Lately as I have been reading the Word, I have found such comfort. I know the Jesus I am reading about who walked with men upon the earth is the same Jesus who walks with me today.
He calms me in the storm, He comforts me when I feel alone, He silences me when I need to be silent, He knows and understands, He understands what I need more than I do.
When I am in doubt, I realize it is a trust issue with me. I know He is able and I know His hands are bigger than mine and His shoulders are broader. So all I need to do is trust. I know if I am feeling cold in my walk, I need to stop, perhaps to fast and to pray. At times I know without a doubt I need to just get alone with His word and He speaks to me in the midst of the storms of my life.
So many times I see miracles in my everyday life, in the way I am calm when chaos is all about me. When I have heard bad news or someone doesn't respond the way I expect them too. Sometimes His miracles are not Huge, Miraculous, Heart Stopping. Sometimes He speaks in that wee small voice and calms the storm.
When I struggle as we are teaching the boys in our home and I can't seem to get through to one of them, I just drop to my knees beside the bed. I pray and sometimes I just remind God that He brought the boys to us, He loves them, He knows what they need and how inadequate I am without Him. I just thank Him that when I don't know what to do.... He does and only He can change them. It never fails, I always see Him move.

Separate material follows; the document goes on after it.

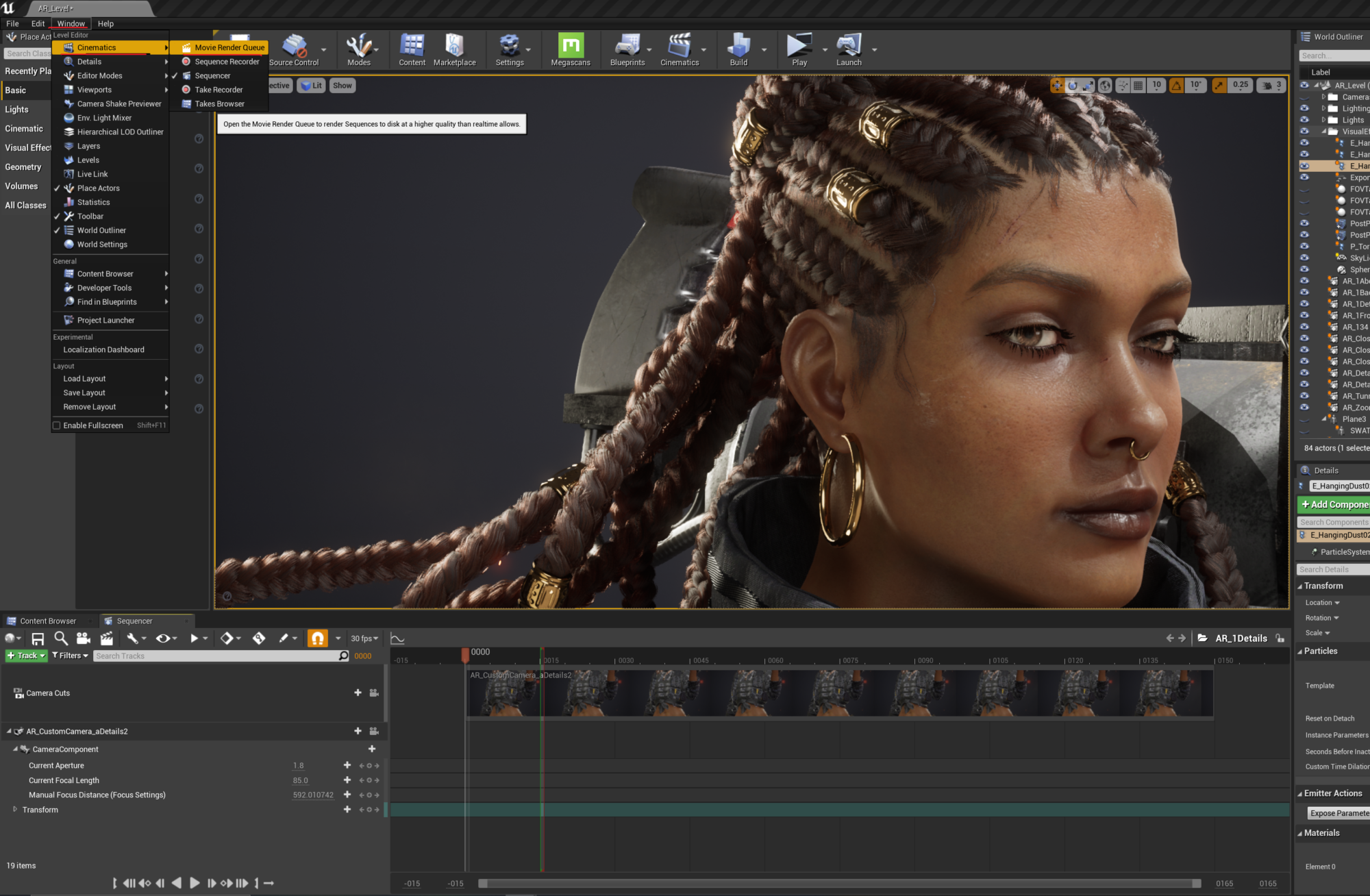Select Movie Render Queue from Cinematics submenu

pyautogui.click(x=229, y=47)

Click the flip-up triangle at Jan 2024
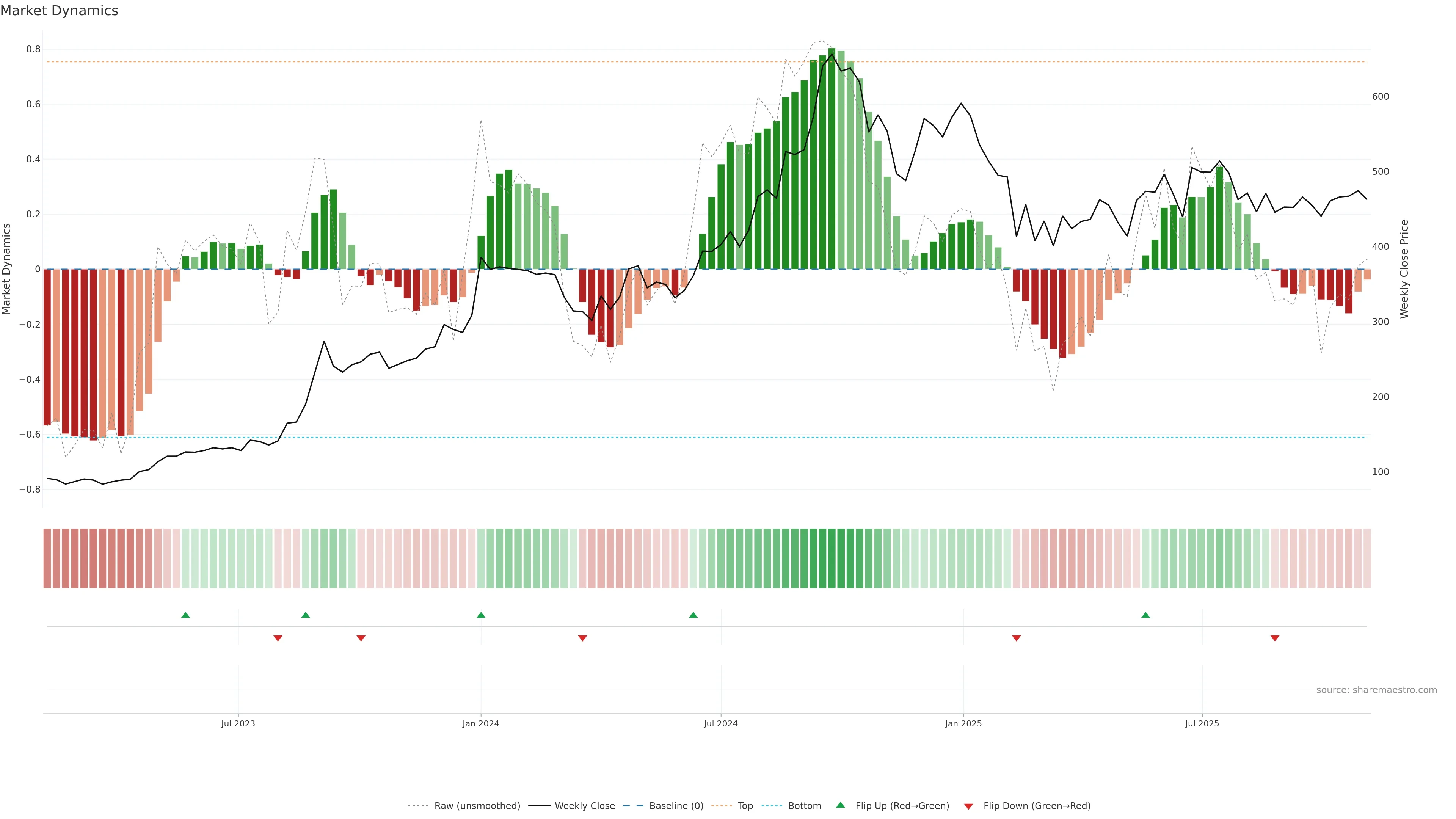pos(480,615)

When I am helping to care for my mother and I see how frail and weak she has become. I see the struggle for independence and the frustation she feels because she has no choice but to depend on others. When she gives me another tongue lashing, I ask God to help me give her grace and He does, He increases my love for her. She can be so unthankful and we were never really close, but I have such compassion for her, I know that too is a miracle He has performed.
So as I travel this journey with I have learned the hard way to get out of the way and let God take control. Sometimes I hinder Him and that is the last thing I want to do. I pray He continues to change me, to help me to be the mother He wants me to be, the friend He wants me to be, the Employee He wants me to be, the person He created me to be. I just wanna be the woman He intended for me to be. I know He is able and I pray I give up and let Him take control in my life in all things.


11 Comments:
I hear you, and you ministered to me. I was reading this morning about how when we are weak, that we are strong, because then God's power comes through us, in our weakened selves. Then it is God there, working Himself. May God deliver you (and me) through our current trials and may we look to Him , our total sufficiency and adequacy. May He perform those things He wants to do.
Amen to all of this!
BTW-I love the look of your blog it is very unique.

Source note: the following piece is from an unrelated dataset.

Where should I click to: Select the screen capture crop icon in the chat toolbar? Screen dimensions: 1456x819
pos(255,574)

Your post really touched me this morning. You know I am struggling with my mothers care and this week has been the worst. I feel so defeated, yet I know that through Christ I am not. Thank you for reminding me of that once again.
HuggS
Blessings
We should always let God be in control! :)
i love stopping by your blog. always encouraging!

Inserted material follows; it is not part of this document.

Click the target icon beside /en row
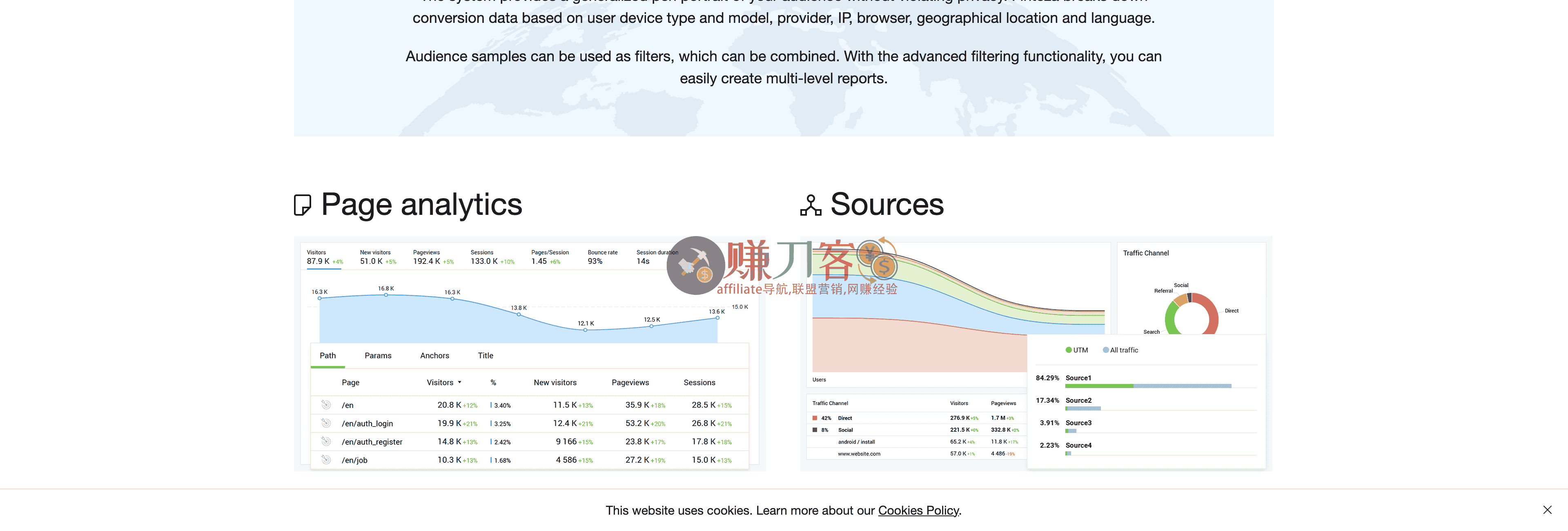This screenshot has height=531, width=1568. (x=326, y=405)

I can see how hard things are for you right now and my heart and and prayers go out to you. I know God is giving you compassion, peace and understanding in a situation that is beyond understanding and for that I am thankful. You are a gift from God to your mother.
I HAD to comment on this one seeing as part of the post's title is my blog site! :-)
Thanks for your reflections
God bless
Maria in the UK
www.inhishands.co.uk
so true!
"Wrong answer" was the comment I heard after someone read the bumper sticker which says, "God is my copilot." The comment was followed by, "He doesn't even want you in the cockpit."
Let go and let God is a valuable lesson to learn. Good post! Have a Happy Thanksgiving!
...and the Lord will carry you through!